Is your glass half full?

What will you do to make yourself happy today?

It’s a question I sometimes ask people, an extension of a question I’ve made a habit to ask myself each day.

Sunday Baroque listeners frequently say the music on the program makes them happy and provides mental and emotional nourishment. Recently a listener told me he likes Sunday Baroque, in part, because he can hear the smile in my voice. What a heartwarming compliment! The smile in my voice is my authentic self, because I love my work and I love connecting with listeners. I am also keenly aware and appreciative that I’m naturally hardwired to be a happy and optimistic person. Producing a music program for people who enjoy it gives me great joy and satisfaction, and I nurture my natural inclination to be positive with other activities and personal connections that support and enhance my happiness.

Most of these are the “small picture” things … get some exercise, chat with a friend, listen to music, play my flute, read a good book, play with the cat, try a new recipe, plan or complete a project, watch a silly movie or video that makes me laugh or provides food for thought. These are simple tasks and simple pleasures, and they are things that contribute incrementally to giving me happiness each day and over time. They provide order — and disorder! — that is pleasing and gratifying. They also give me a sense of satisfaction, as well as a sense of some control over my fate. When I look back over days, weeks and months, I see evidence that I can steer the course of some things that are most important to me and I need not settle for having regrets.

There are plenty of studies demonstrating that optimism is good for one’s health. Even people who are not necessarily hardwired for optimism can tweak some of their behaviors and change their internal narratives to see things through a more optimistic lens.
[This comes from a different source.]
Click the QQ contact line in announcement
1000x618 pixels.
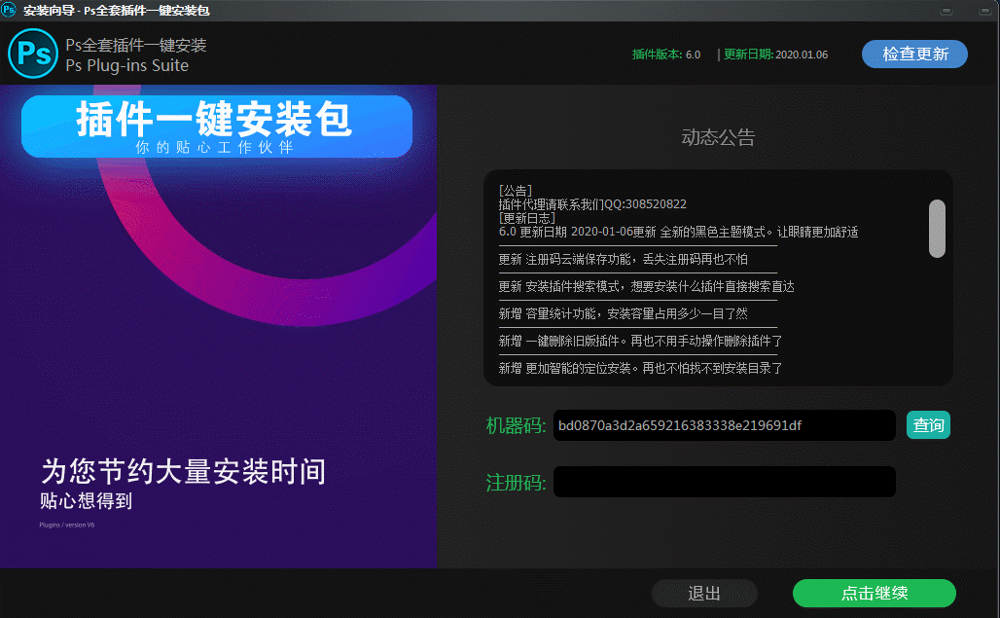point(592,204)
What about you? Is your glass half full or half empty? What do YOU do to make yourself happy?

 

4 thoughts on “Is your glass half full?”

  1. Raymond Harrison

    Thank you for your wonderful post! My glass is always full, but Life keeps slipping in and sipping my nectar. Optimism is fullness, and yes, it is those everyday seemingly small pleasures that truly are the important ones: listening to music, feeding the birds, playing with the cats, reading good writing, writing new poems, watching the birds in the garden, taking nature photographs, enjoying a home-cooked meal, listening to the rain, landscaping in the garden, attending a drama, attending a live musical concert. I recently attended a concert by Ross Daly and Kelly Thoma who are world class musicians and composers living on the island of Crete. They only travel to the US once a year for ten days and they are not to be missed. They specialize in playing the Cretan Lyra which is apparently the precursor to all European stringed instruments. Optimism is an interior state of mind. The Optimistic Mind creates the Optimistic Society. When Creativity reigns as the center of our consciousness, ecstasy and optimism result. In the current time, the Optimistic Mind is fighting against the Opportunistic Society. I hope we will arrive at the realization that a life that honors Nature, Spirit, Art, Creativity, and Optimism is our greatest human opportunity. Thank you for your wonderful program.
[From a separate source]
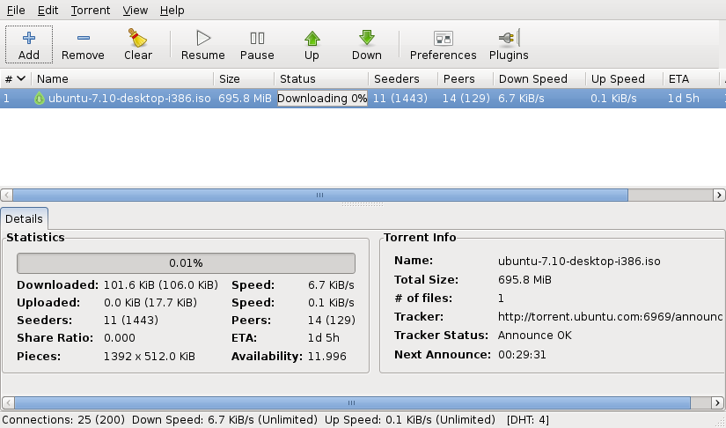This screenshot has height=428, width=726.
Task: Switch to the Details tab
Action: click(x=25, y=218)
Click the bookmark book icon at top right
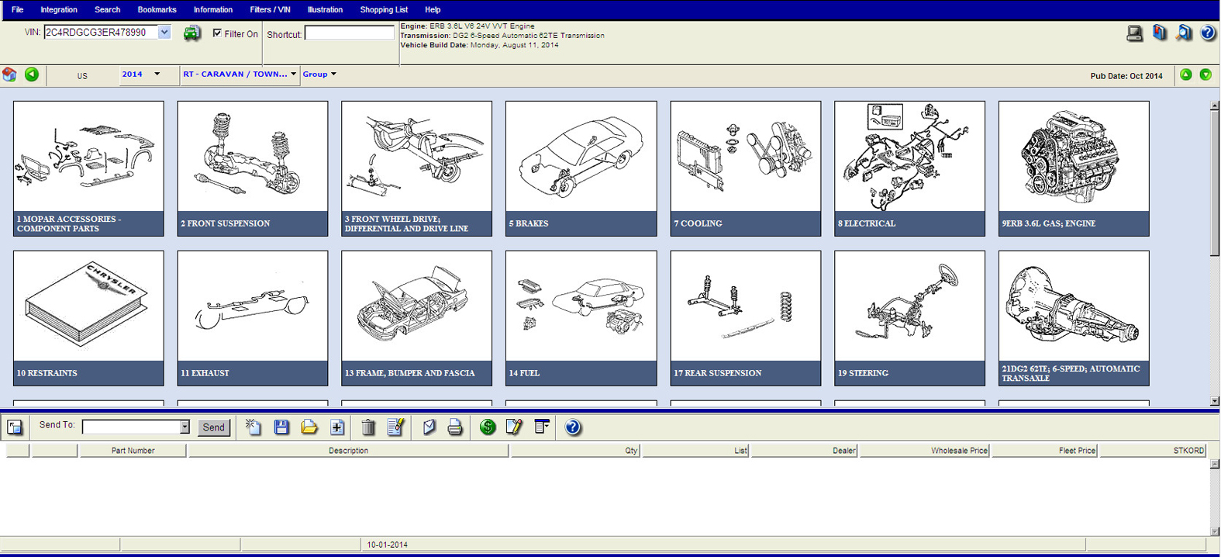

    1. Your glass is always full, too! I love to hear this! Thanks for your lovely comment.

  2. I’ll paraphrase Leonard Cohen, when he was listing all the antidepressants he had taken over the years & the analysis he had been thru, yet he couldn’t help but notice that “happiness kept creeping thru”…..
    I’m kind of like that, I don’t have to do anything “special”, it just keeps creeping thru (since I was a kid!).